Given request:
Please output every line of the items below as a numbered list, leaving out any blank lines.

Records for locating described items
-*-

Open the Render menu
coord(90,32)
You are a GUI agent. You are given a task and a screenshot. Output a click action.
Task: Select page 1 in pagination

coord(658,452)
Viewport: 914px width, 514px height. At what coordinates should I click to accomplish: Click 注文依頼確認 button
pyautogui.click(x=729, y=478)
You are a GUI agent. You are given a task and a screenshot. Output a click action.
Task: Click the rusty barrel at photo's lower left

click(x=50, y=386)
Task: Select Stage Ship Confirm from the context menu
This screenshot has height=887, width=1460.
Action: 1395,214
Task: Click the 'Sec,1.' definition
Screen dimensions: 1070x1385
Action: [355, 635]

-*-

Exercise solution:
1. Open the Render menu
2. coord(90,32)
3. You are a GUI agent. You are given a task and a screenshot. Output a click action.
4. Task: Select page 1 in pagination
5. coord(658,452)
6. Viewport: 914px width, 514px height. At what coordinates should I click to accomplish: Click 注文依頼確認 button
7. pyautogui.click(x=729, y=478)
8. You are a GUI agent. You are given a task and a screenshot. Output a click action.
9. Task: Click the rusty barrel at photo's lower left
10. click(x=50, y=386)
11. Task: Select Stage Ship Confirm from the context menu
12. This screenshot has height=887, width=1460.
13. Action: 1395,214
14. Task: Click the 'Sec,1.' definition
15. Screen dimensions: 1070x1385
16. Action: [355, 635]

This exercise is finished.